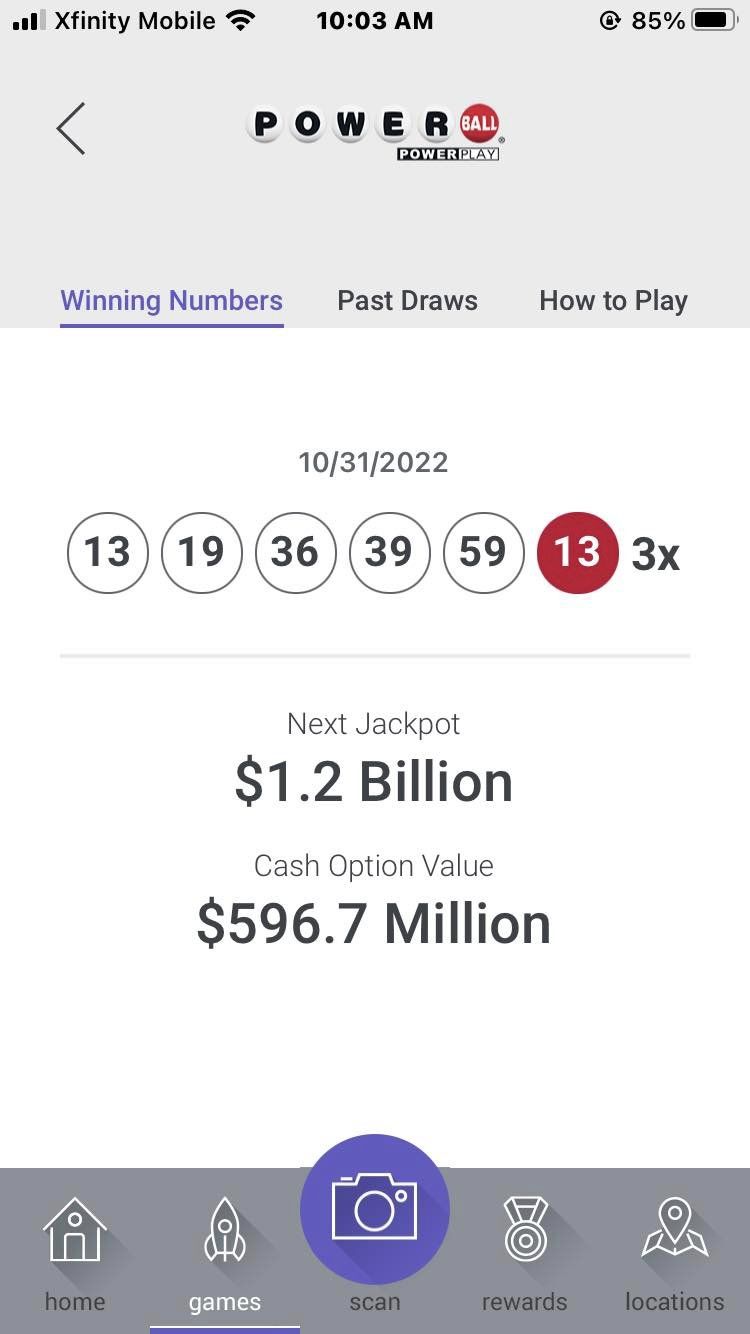
Task: Tap the 10/31/2022 draw date
Action: (373, 462)
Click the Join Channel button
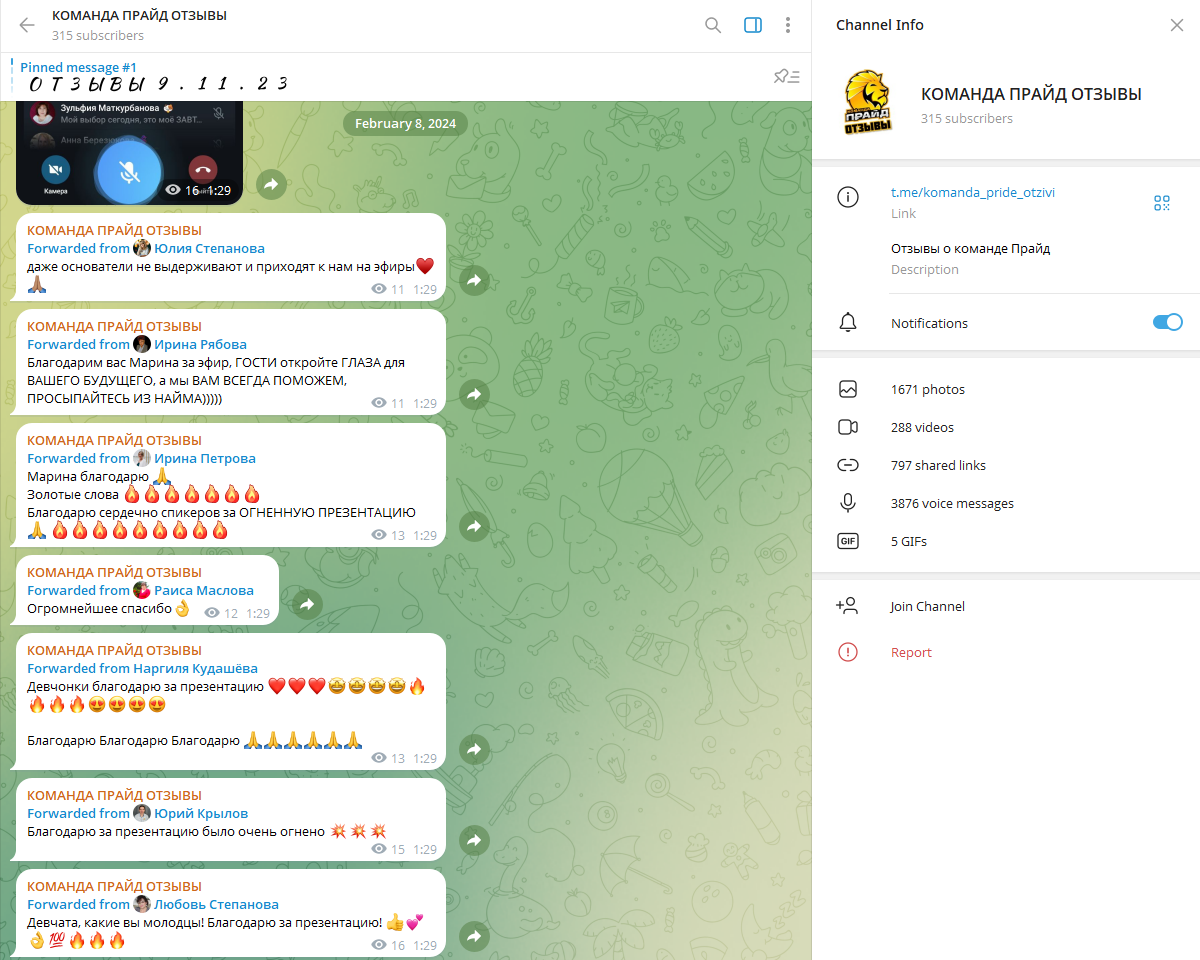 pos(927,606)
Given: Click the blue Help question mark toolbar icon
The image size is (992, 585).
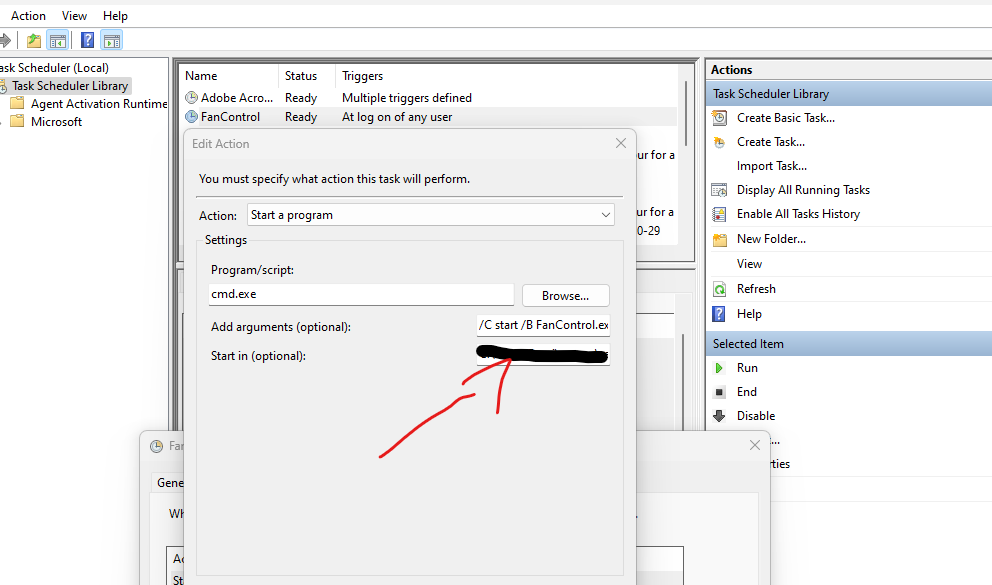Looking at the screenshot, I should point(86,39).
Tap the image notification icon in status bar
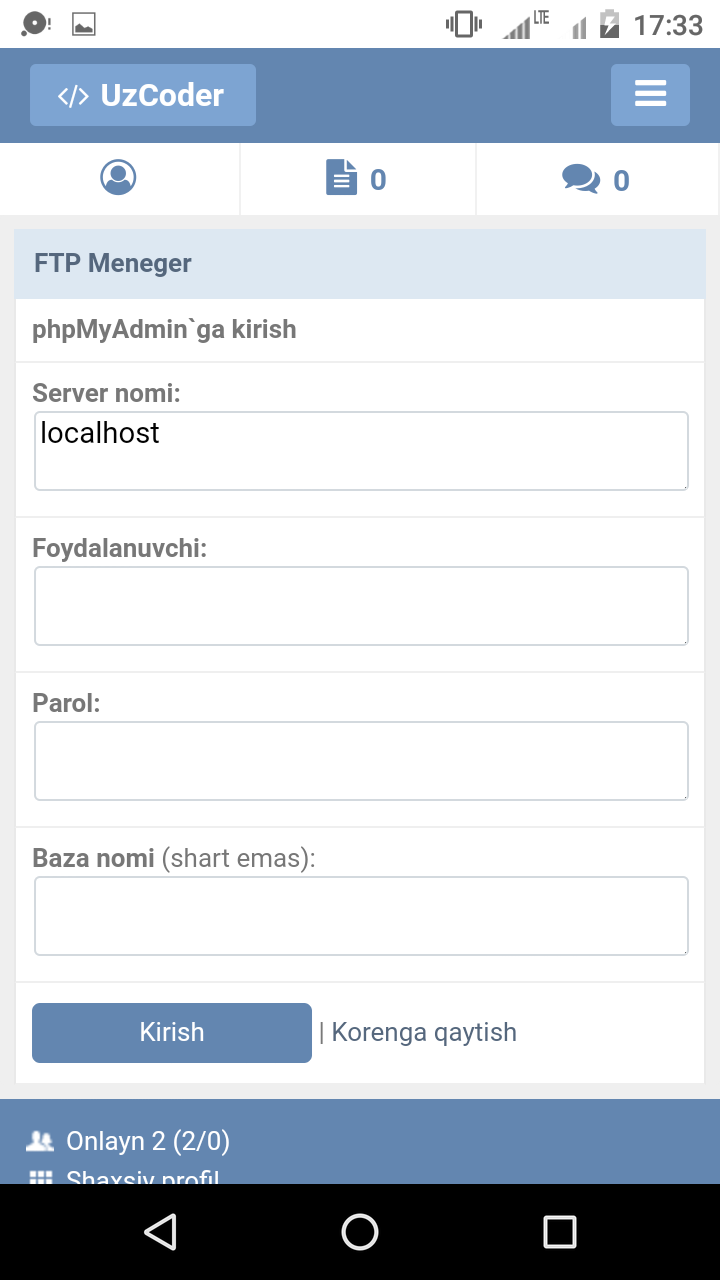Image resolution: width=720 pixels, height=1280 pixels. click(84, 24)
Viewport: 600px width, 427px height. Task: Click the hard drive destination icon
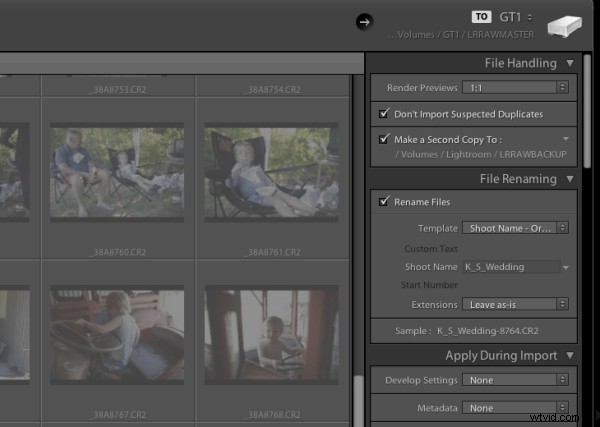click(564, 28)
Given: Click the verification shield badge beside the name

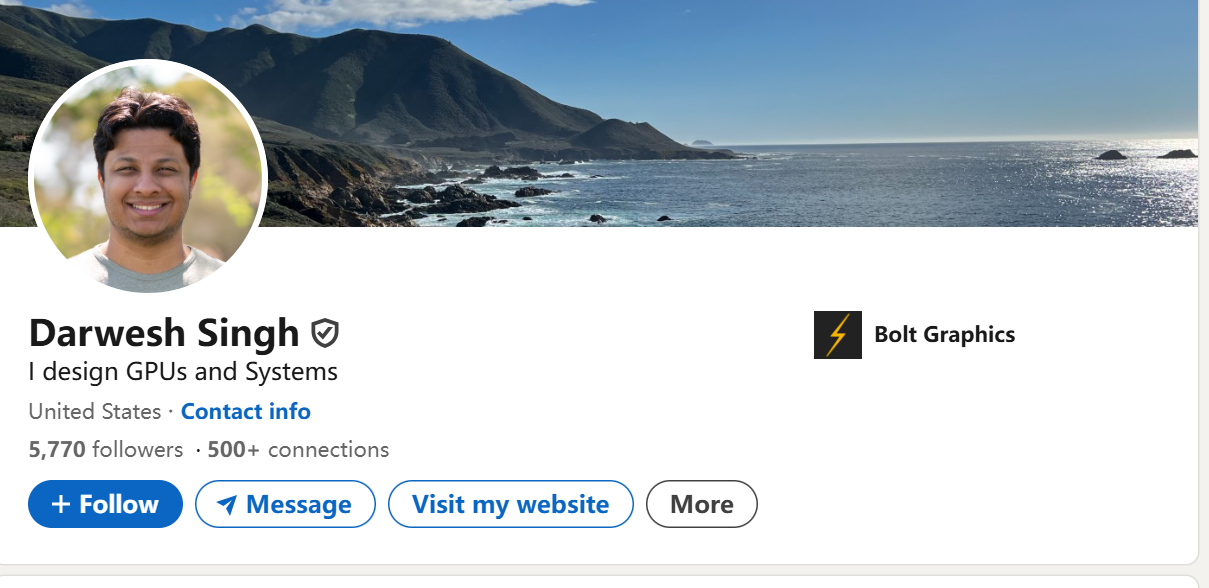Looking at the screenshot, I should [x=325, y=333].
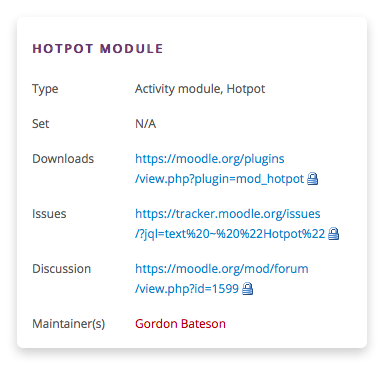Click the HOTPOT MODULE heading
The width and height of the screenshot is (387, 369).
point(98,49)
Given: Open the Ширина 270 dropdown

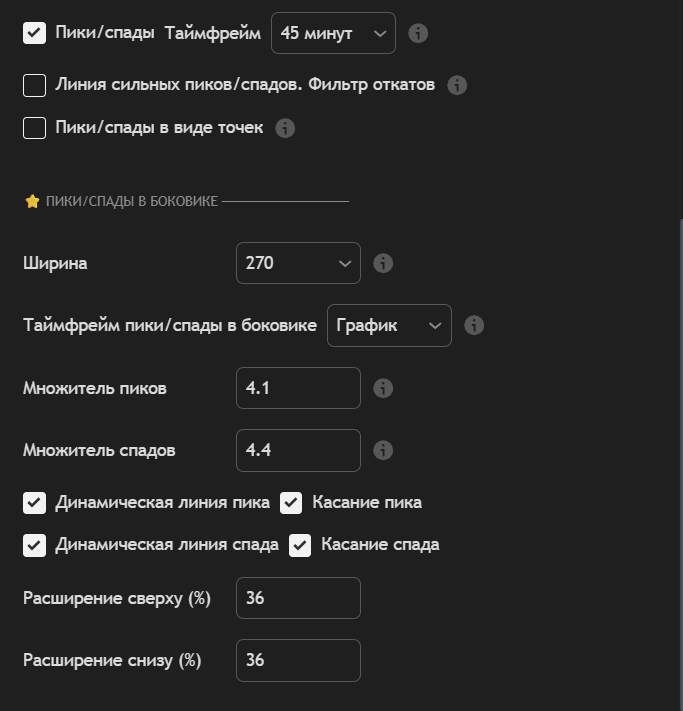Looking at the screenshot, I should click(x=298, y=264).
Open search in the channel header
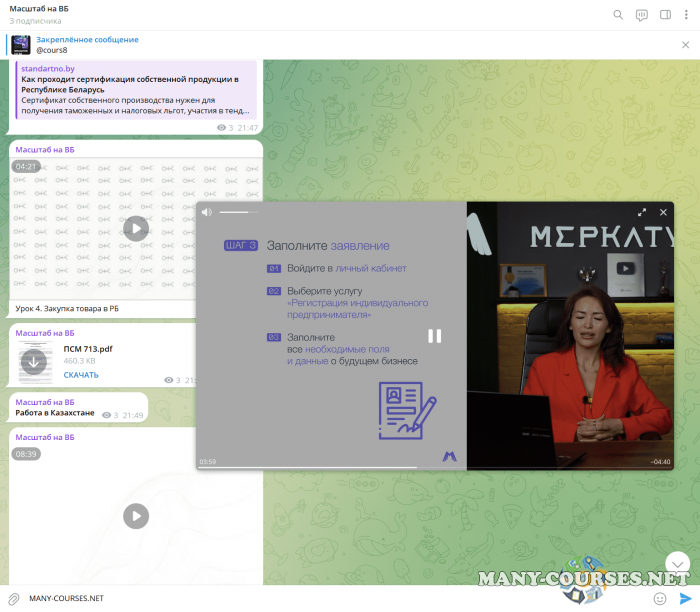Viewport: 700px width, 612px height. click(x=618, y=15)
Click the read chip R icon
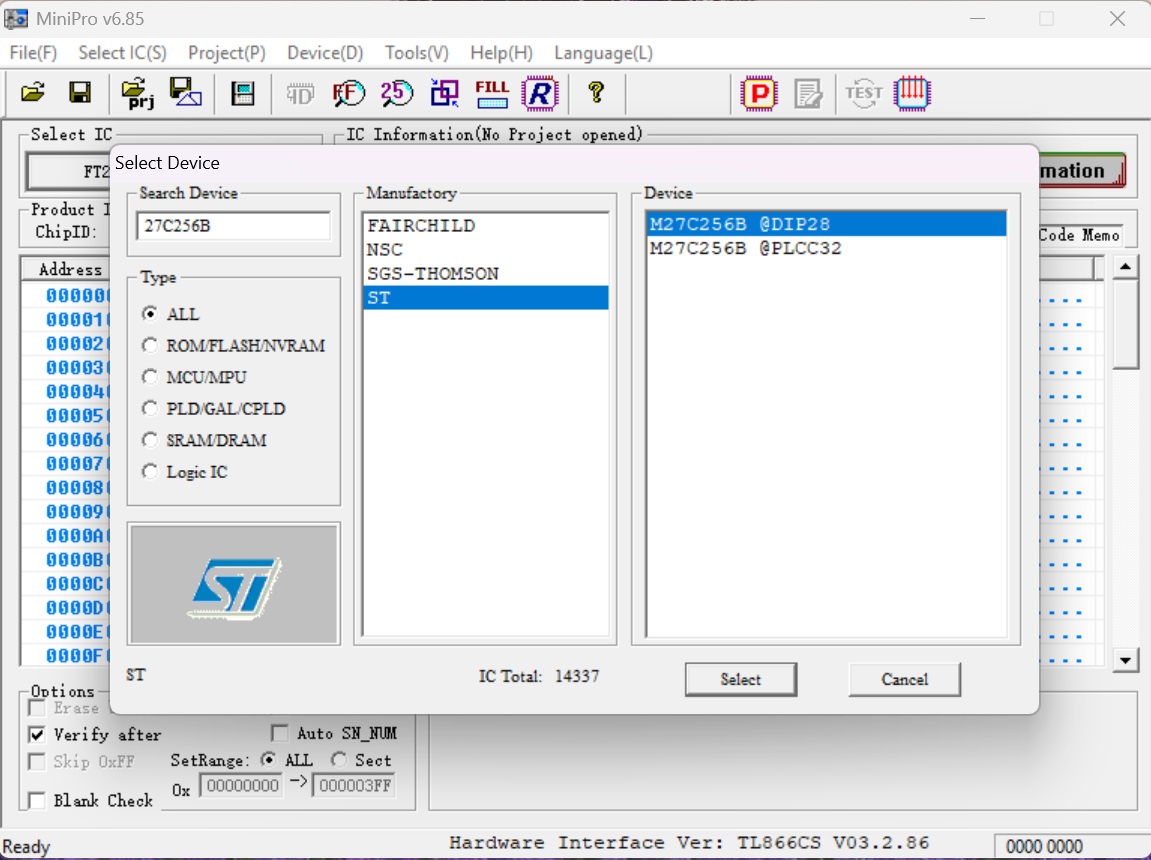1151x860 pixels. click(x=540, y=93)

Task to carry out.
Your answer should consist solely of the lines from the one holding "Open search in the channel header" through the end of the listing, reproduced exactly and without pictures.

Response area.
Open search in the channel header
Viewport: 700px width, 612px height. click(x=618, y=15)
Click the read chip R icon
1151x860 pixels. click(x=540, y=93)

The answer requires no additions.